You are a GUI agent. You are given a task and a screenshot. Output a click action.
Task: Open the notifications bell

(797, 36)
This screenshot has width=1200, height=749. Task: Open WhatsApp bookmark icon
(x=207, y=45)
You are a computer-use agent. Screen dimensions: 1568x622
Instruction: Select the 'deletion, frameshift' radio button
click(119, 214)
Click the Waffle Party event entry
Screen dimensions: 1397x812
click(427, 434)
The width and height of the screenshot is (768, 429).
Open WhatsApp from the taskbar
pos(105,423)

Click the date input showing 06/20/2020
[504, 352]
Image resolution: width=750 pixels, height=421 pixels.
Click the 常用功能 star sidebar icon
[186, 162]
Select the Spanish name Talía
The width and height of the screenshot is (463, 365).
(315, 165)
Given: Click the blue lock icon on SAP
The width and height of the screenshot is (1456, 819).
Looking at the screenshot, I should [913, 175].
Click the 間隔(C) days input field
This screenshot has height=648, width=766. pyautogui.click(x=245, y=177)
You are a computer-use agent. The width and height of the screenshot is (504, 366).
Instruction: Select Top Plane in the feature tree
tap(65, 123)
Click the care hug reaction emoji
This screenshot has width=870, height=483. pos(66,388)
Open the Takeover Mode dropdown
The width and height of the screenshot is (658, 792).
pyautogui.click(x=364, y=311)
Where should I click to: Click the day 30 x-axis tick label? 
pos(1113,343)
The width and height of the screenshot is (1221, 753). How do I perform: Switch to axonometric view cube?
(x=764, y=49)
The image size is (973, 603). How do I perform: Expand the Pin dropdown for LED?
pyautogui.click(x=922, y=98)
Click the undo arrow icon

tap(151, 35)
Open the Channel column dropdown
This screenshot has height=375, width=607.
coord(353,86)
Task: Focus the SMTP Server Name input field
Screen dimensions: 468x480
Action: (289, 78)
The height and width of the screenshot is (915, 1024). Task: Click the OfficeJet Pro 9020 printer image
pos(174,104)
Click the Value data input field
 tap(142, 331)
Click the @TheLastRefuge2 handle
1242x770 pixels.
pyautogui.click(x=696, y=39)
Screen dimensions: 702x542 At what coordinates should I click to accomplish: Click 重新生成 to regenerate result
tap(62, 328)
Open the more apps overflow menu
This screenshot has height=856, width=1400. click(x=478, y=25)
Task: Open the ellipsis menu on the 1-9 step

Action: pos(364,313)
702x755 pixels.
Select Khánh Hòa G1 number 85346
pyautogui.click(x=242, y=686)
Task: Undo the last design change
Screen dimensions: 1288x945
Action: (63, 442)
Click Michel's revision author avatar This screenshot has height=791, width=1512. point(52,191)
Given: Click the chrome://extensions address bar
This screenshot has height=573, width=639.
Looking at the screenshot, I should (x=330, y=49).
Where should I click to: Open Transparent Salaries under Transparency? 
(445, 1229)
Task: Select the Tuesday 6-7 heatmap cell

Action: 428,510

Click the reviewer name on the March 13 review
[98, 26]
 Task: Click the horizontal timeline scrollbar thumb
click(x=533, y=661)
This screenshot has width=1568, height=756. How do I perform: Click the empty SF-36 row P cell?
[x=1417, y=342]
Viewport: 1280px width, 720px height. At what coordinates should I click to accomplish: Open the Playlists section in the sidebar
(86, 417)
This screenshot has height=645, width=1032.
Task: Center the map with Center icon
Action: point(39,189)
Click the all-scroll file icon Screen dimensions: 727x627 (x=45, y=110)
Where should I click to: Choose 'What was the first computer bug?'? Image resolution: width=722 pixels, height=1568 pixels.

- - - -

EXERCISE: Exactly as they stand, repeat all the records.

WRITTEN ANSWER:
You are a GUI agent. You are given a task and a screenshot. Output a click action.
Task: Open the notifications bell

(797, 36)
This screenshot has width=1200, height=749. Task: Open WhatsApp bookmark icon
(x=207, y=45)
You are a computer-use agent. Screen dimensions: 1568x622
Instruction: Select the 'deletion, frameshift' radio button
click(119, 214)
Click the Waffle Party event entry
Screen dimensions: 1397x812
click(427, 434)
The width and height of the screenshot is (768, 429).
Open WhatsApp from the taskbar
pos(105,423)

Click the date input showing 06/20/2020
[504, 352]
Image resolution: width=750 pixels, height=421 pixels.
Click the 常用功能 star sidebar icon
[186, 162]
Select the Spanish name Talía
The width and height of the screenshot is (463, 365).
(315, 165)
Given: Click the blue lock icon on SAP
The width and height of the screenshot is (1456, 819).
Looking at the screenshot, I should [913, 175].
Click the 間隔(C) days input field
This screenshot has height=648, width=766. pyautogui.click(x=245, y=177)
You are a computer-use agent. The width and height of the screenshot is (504, 366).
Instruction: Select Top Plane in the feature tree
tap(65, 123)
Click the care hug reaction emoji
This screenshot has width=870, height=483. pos(66,388)
Open the Takeover Mode dropdown
The width and height of the screenshot is (658, 792).
pyautogui.click(x=364, y=311)
Where should I click to: Click the day 30 x-axis tick label? 
pos(1113,343)
The width and height of the screenshot is (1221, 753). How do I perform: Switch to axonometric view cube?
(x=764, y=49)
The image size is (973, 603). How do I perform: Expand the Pin dropdown for LED?
pyautogui.click(x=922, y=98)
Click the undo arrow icon

tap(151, 35)
Open the Channel column dropdown
This screenshot has height=375, width=607.
coord(353,86)
Task: Focus the SMTP Server Name input field
Screen dimensions: 468x480
Action: (289, 78)
The height and width of the screenshot is (915, 1024). Task: Click the OfficeJet Pro 9020 printer image
pos(174,104)
Click the Value data input field
 tap(142, 331)
Click the @TheLastRefuge2 handle
1242x770 pixels.
pyautogui.click(x=696, y=39)
Screen dimensions: 702x542 At what coordinates should I click to accomplish: Click 重新生成 to regenerate result
tap(62, 328)
Open the more apps overflow menu
This screenshot has height=856, width=1400. click(x=478, y=25)
Task: Open the ellipsis menu on the 1-9 step

Action: pos(364,313)
702x755 pixels.
Select Khánh Hòa G1 number 85346
pyautogui.click(x=242, y=686)
Task: Undo the last design change
Screen dimensions: 1288x945
Action: (63, 442)
Click Michel's revision author avatar This screenshot has height=791, width=1512. point(52,191)
Given: Click the chrome://extensions address bar
This screenshot has height=573, width=639.
Looking at the screenshot, I should (x=330, y=49).
Where should I click to: Open Transparent Salaries under Transparency? 
(445, 1229)
Task: Select the Tuesday 6-7 heatmap cell

Action: 428,510

Click the reviewer name on the March 13 review
[98, 26]
 Task: Click the horizontal timeline scrollbar thumb
click(x=533, y=661)
This screenshot has width=1568, height=756. How do I perform: Click the empty SF-36 row P cell?
[x=1417, y=342]
Viewport: 1280px width, 720px height. At what coordinates should I click to accomplish: Open the Playlists section in the sidebar
(86, 417)
This screenshot has height=645, width=1032.
Task: Center the map with Center icon
Action: point(39,189)
Click the all-scroll file icon Screen dimensions: 727x627 (x=45, y=110)
Where should I click to: Choose 'What was the first computer bug?'? Image resolution: width=722 pixels, height=1568 pixels.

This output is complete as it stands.